ブルー・ロマン・アイロニー



「……ただの機械のくせに、人間みたいなことしないで」

「なにカリカリしてんだよ。カルシウムちゃんと摂ってるか?小魚を食えよ、小魚を」


これはわたしの知っているアンドロイドじゃない。

こんなふうに言ってくるアンドロイドなんて、飄々としているアンドロイドなんて、わたしは知らない。
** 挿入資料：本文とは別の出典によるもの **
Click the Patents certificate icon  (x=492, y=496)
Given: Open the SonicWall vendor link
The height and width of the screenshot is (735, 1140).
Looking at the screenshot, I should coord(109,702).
仮にも今はわたしがこのアンドロイドのマスターなのだ。

それなのにさっきから物珍しくつついてきたり、顔を覗きこんできたり、生意気な口を利いてきたり。

まるでわたしのほうがアンドロイドみたいだった。



────最新型アンドロイド?いいえ、いらないわ。



思い出すなと本能が言っている。

それはわたしを傷つけるだけだと。


それでも鮮明に思い出してしまうのは、まだ伯母さんたちの一言一句に傷ついていた頃の記憶だからか。



────だってうちにはもう、アンドロイドのような子がいるもの。



……わたしは便利な道具じゃない。アンドロイドなんかじゃない。


だけどそんな扱いを受けるのはしょうがなかった。

わたしは伯母さんたちのほんとうの家族じゃなかったから。


しょうがなかったから、つらかった。